Stored records:
***

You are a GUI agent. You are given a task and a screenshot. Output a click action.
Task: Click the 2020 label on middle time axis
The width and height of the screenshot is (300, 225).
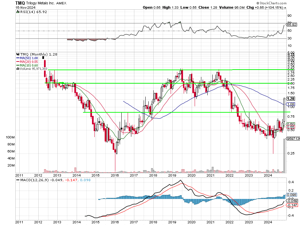coord(191,175)
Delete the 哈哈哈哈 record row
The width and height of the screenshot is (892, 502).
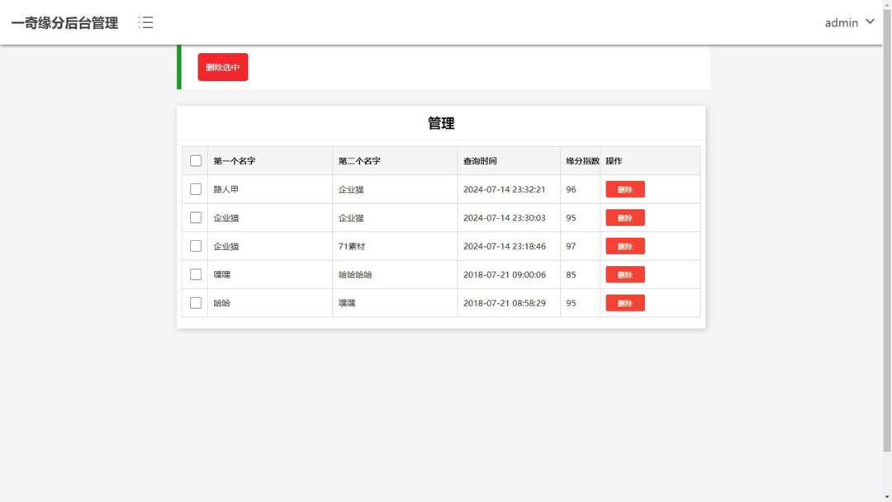625,275
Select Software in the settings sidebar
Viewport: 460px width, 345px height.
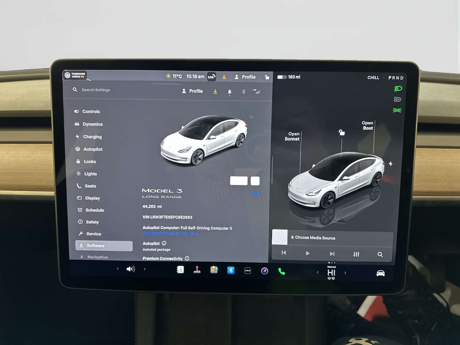95,245
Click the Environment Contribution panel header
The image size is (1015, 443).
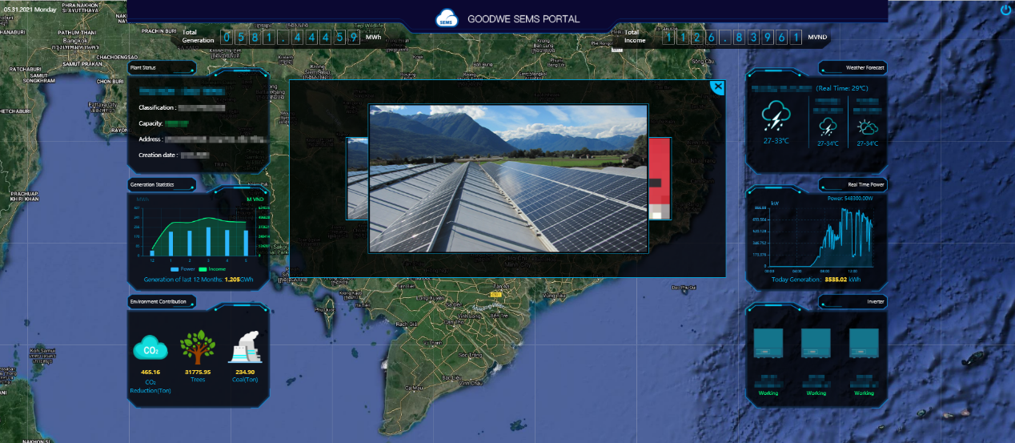(x=161, y=302)
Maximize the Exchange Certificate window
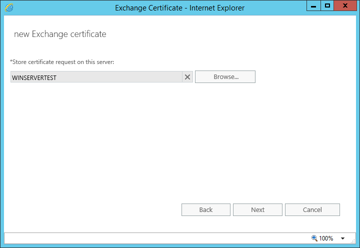This screenshot has width=360, height=248. tap(328, 6)
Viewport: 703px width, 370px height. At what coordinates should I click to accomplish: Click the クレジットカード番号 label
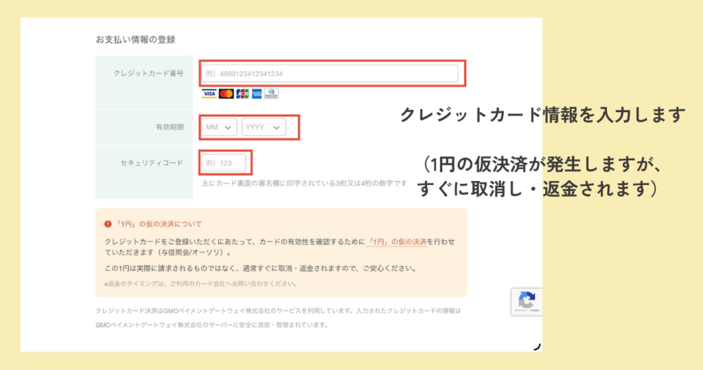point(139,74)
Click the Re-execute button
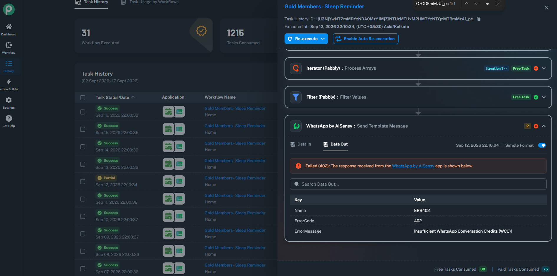This screenshot has height=276, width=557. [306, 39]
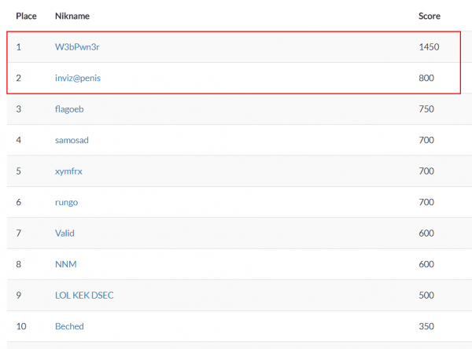The width and height of the screenshot is (472, 349).
Task: Click the Place column header
Action: pyautogui.click(x=26, y=16)
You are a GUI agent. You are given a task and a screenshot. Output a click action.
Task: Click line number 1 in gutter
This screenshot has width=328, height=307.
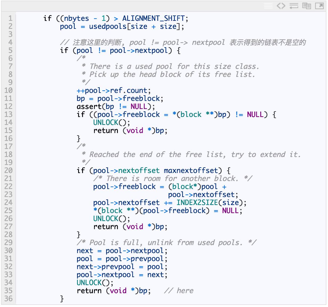[x=10, y=18]
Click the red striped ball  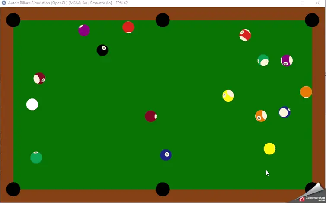point(245,35)
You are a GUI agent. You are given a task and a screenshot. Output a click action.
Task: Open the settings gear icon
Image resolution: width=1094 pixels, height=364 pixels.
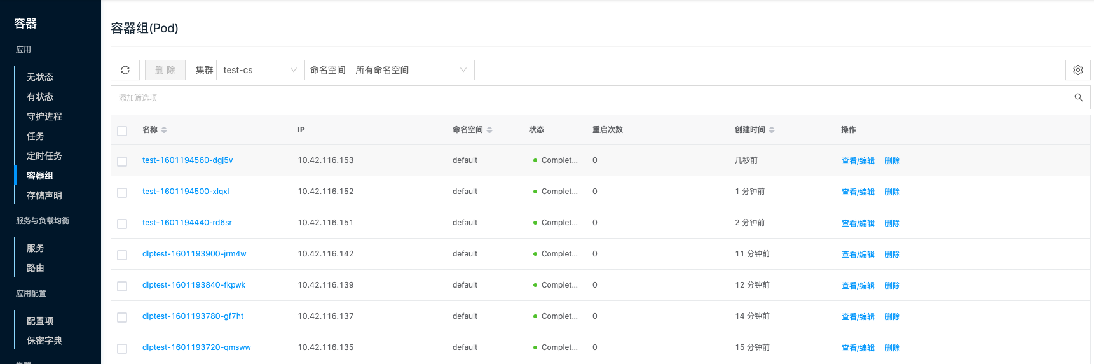point(1077,70)
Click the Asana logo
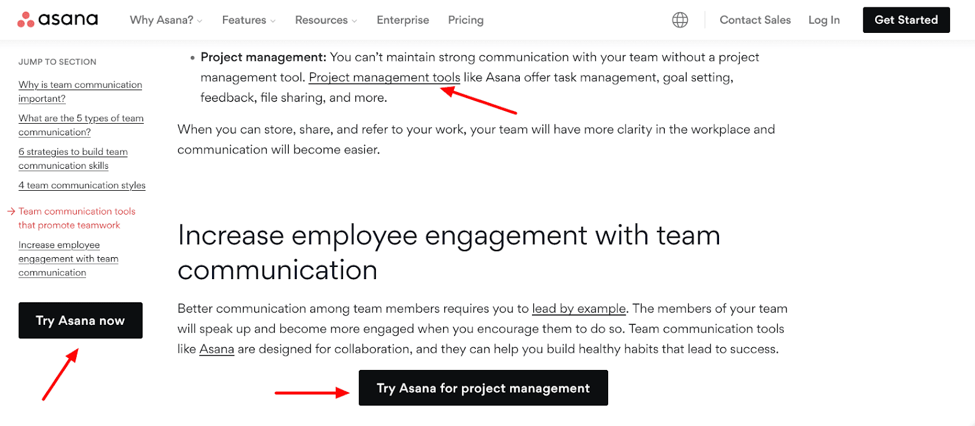The width and height of the screenshot is (975, 426). pos(58,19)
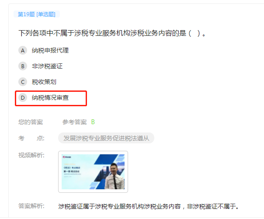Choose answer text 非涉税鉴证
Image resolution: width=264 pixels, height=219 pixels.
click(47, 66)
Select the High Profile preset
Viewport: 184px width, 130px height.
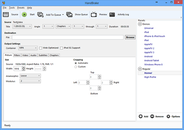click(x=151, y=77)
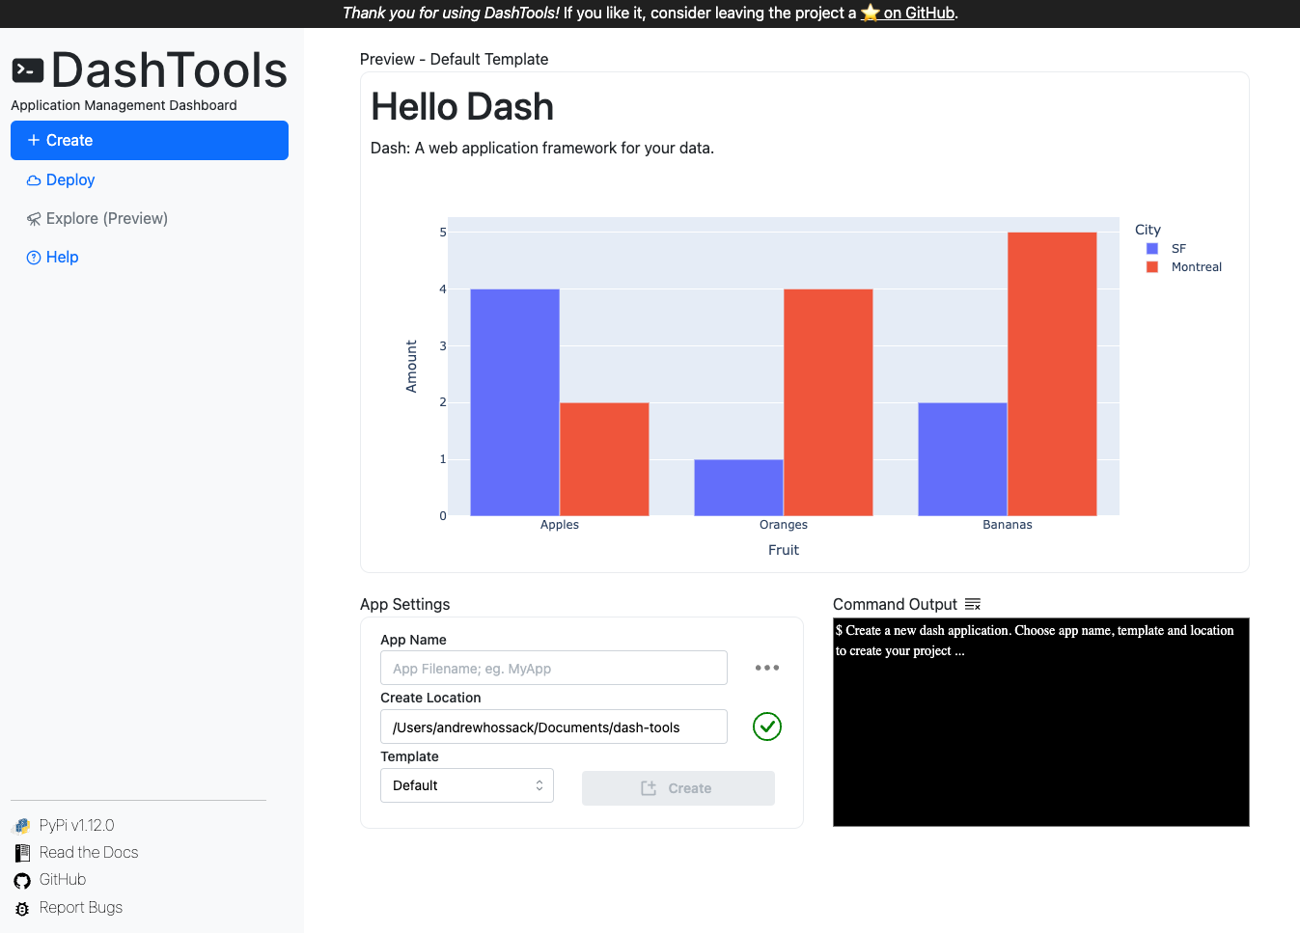The height and width of the screenshot is (933, 1300).
Task: Click the PyPi Python logo icon
Action: point(22,826)
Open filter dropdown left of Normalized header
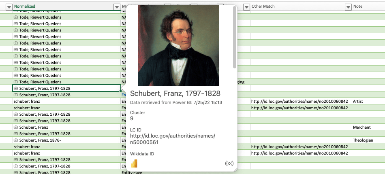 [x=9, y=7]
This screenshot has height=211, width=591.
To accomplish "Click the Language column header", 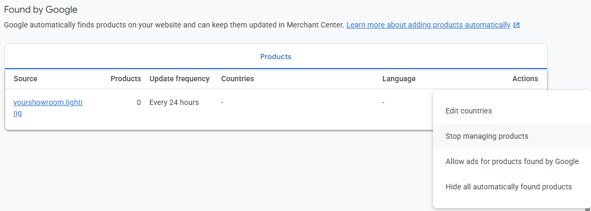I will click(x=399, y=79).
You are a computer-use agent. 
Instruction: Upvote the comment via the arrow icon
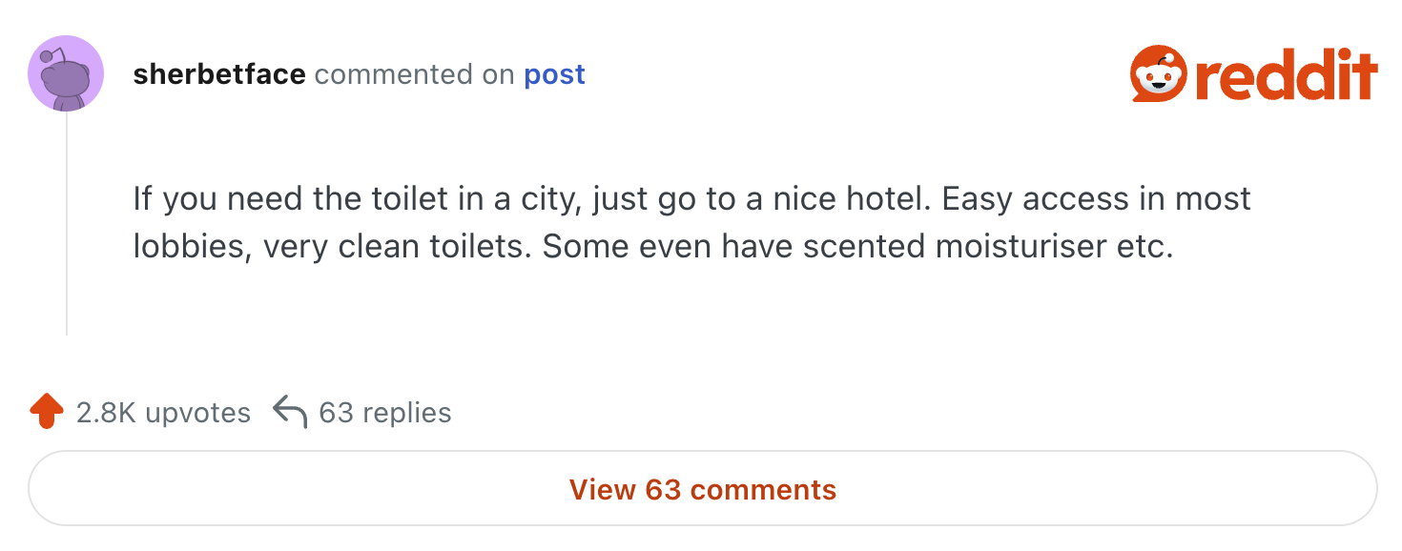tap(45, 411)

***

Exercise:
The response consists of the lines above that contain "Select".

Finished task:
Select Software in the settings sidebar
Select the High Profile preset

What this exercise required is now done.